WHAT IS EXPECTED – Rewrite the lines starting at the first one and ending at the line that contains "pyautogui.click(x=215, y=289)", requests included, and adjust every coordinate in the answers by -130. Leave the pictures out of your answer.

LISTED ENTRIES –
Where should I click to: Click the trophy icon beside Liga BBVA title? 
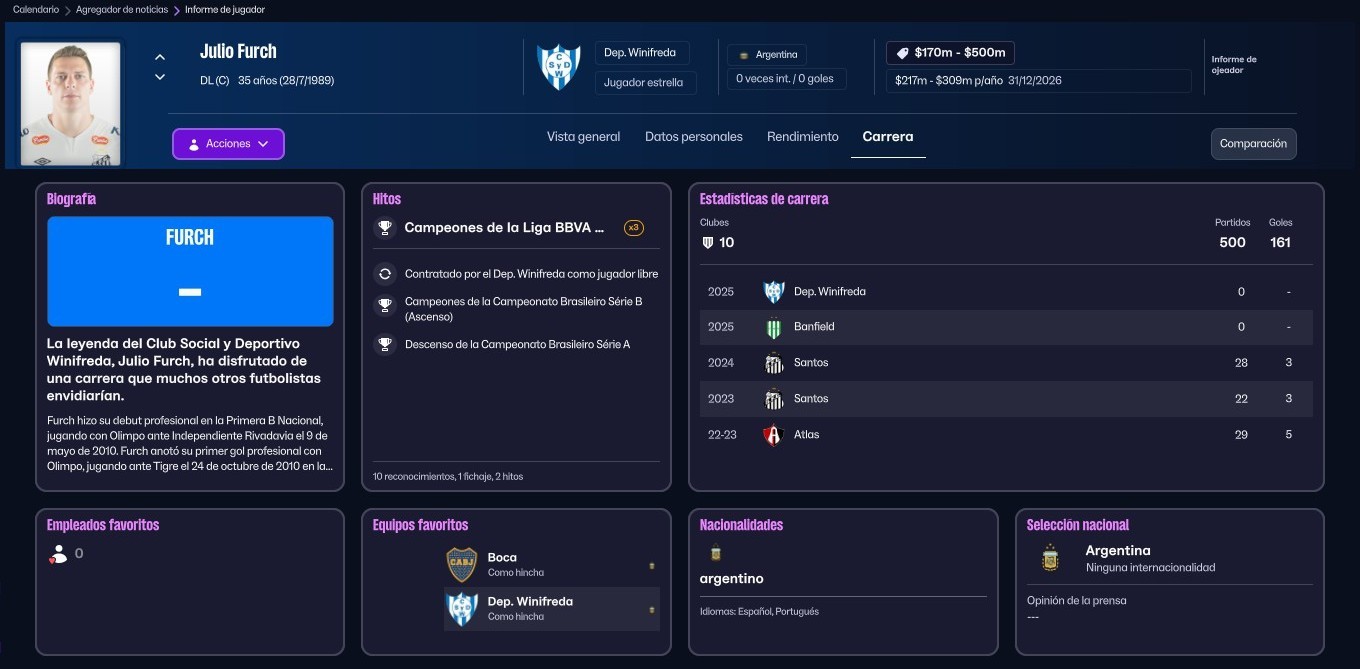pos(384,228)
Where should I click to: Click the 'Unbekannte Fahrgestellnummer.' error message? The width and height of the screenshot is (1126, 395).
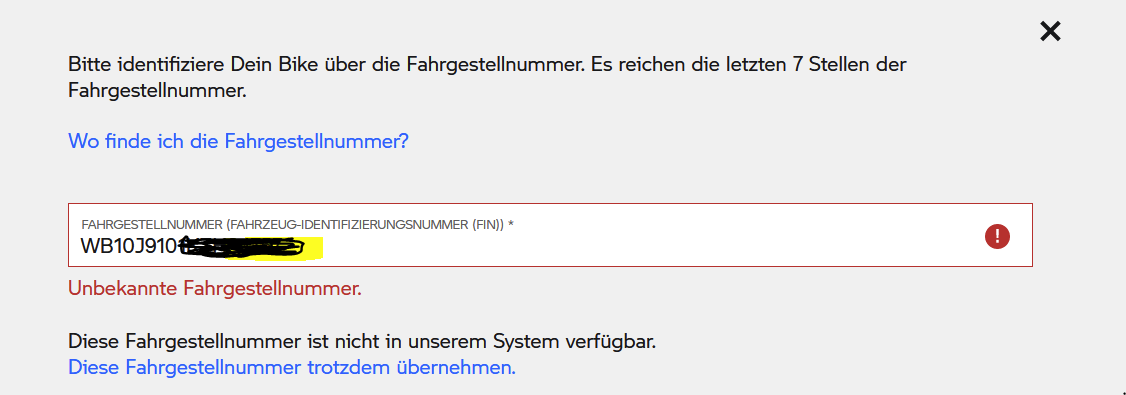pyautogui.click(x=215, y=289)
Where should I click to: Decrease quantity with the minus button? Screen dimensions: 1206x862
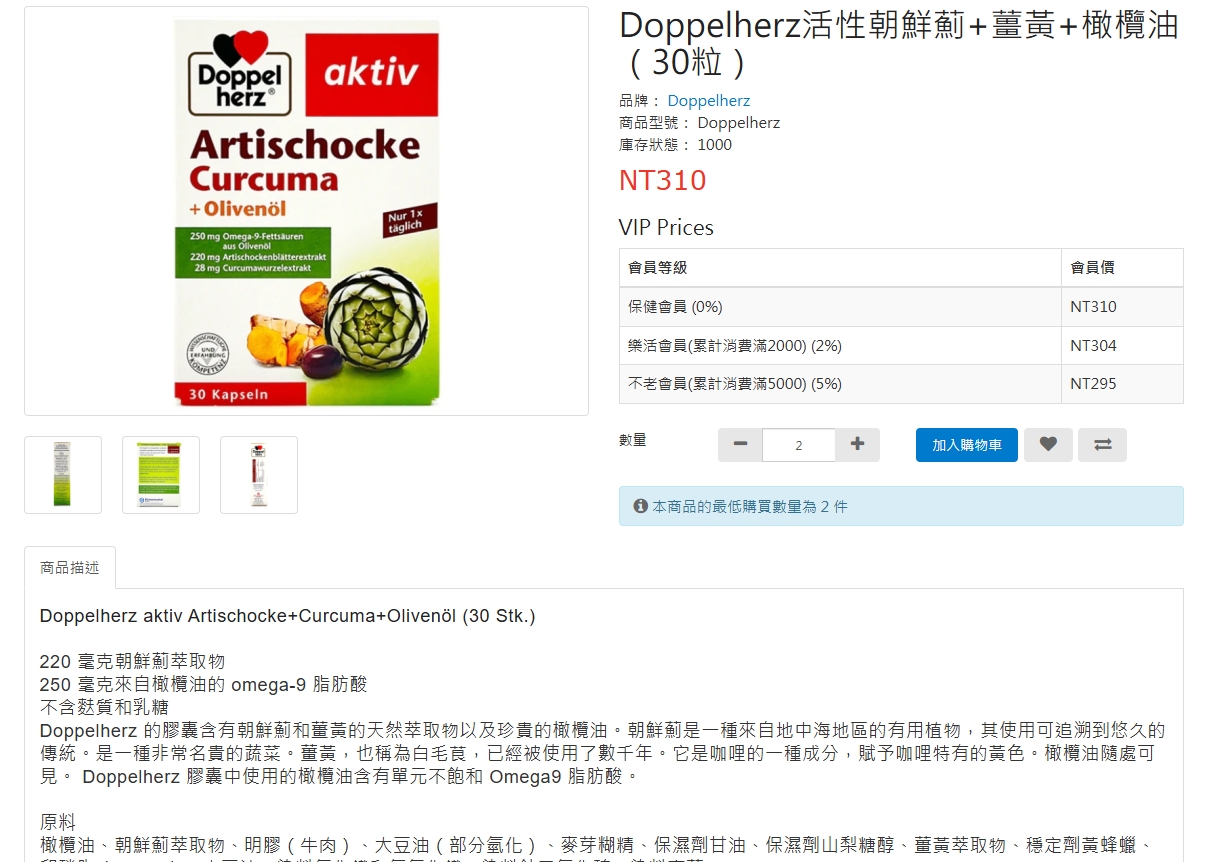(740, 445)

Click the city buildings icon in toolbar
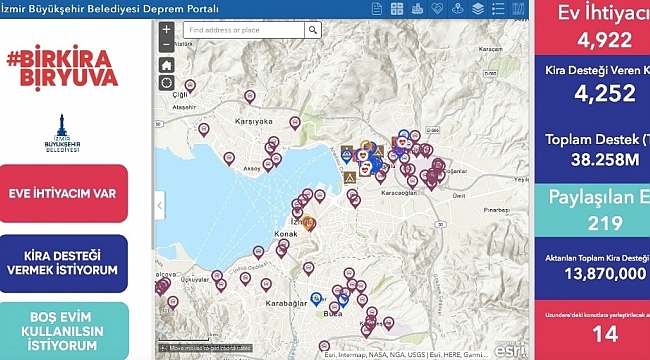click(x=417, y=9)
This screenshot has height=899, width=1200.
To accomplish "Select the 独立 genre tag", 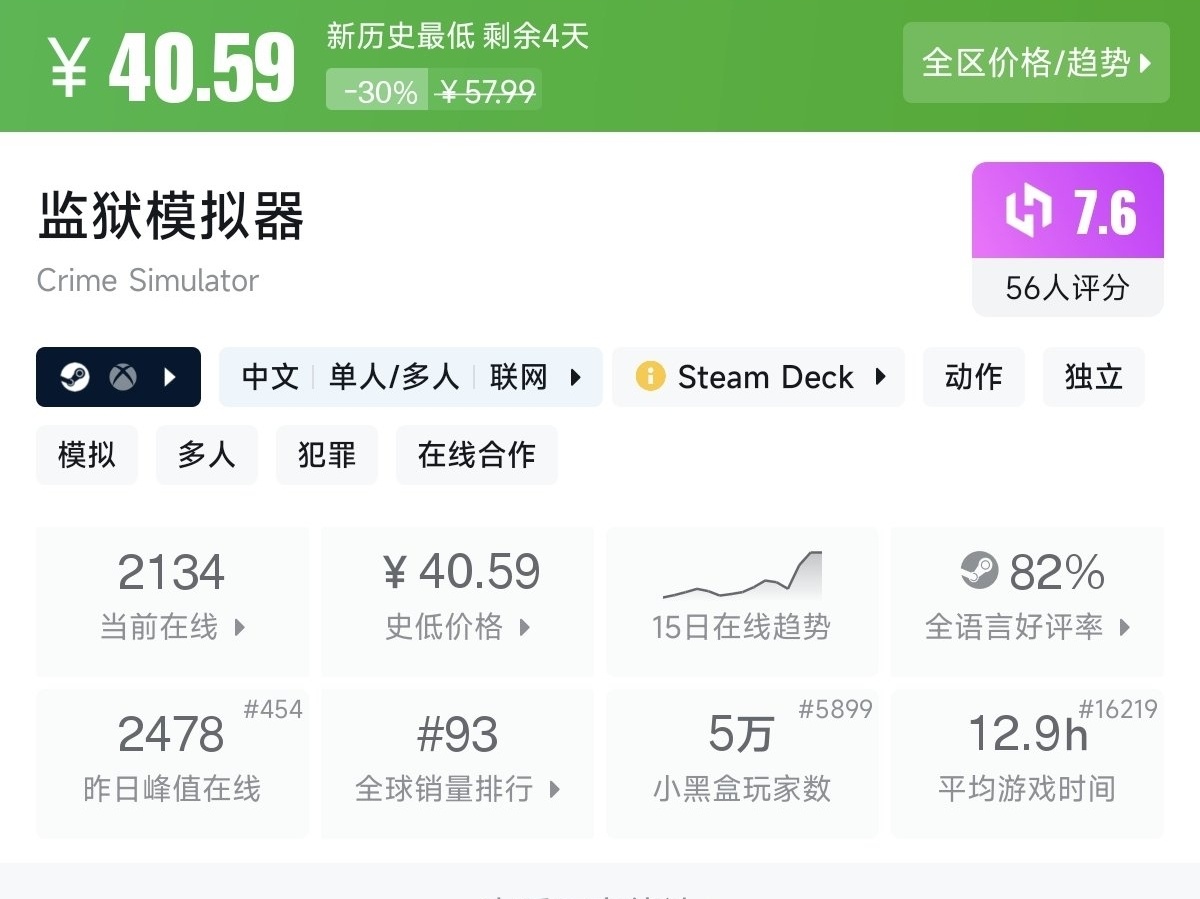I will (1093, 377).
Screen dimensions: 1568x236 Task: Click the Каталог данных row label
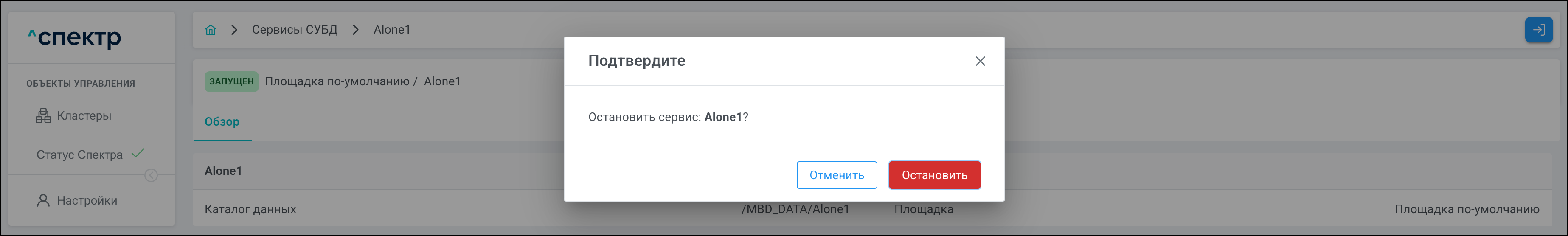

SOLUTION TO THIS PROBLEM –
Where should I click to: Click the trophy icon beside Liga BBVA title? 
pos(254,98)
Where should I click to: Click the 'Unbekannte Fahrgestellnummer.' error message? The width and height of the screenshot is (1126, 395).
pyautogui.click(x=85, y=159)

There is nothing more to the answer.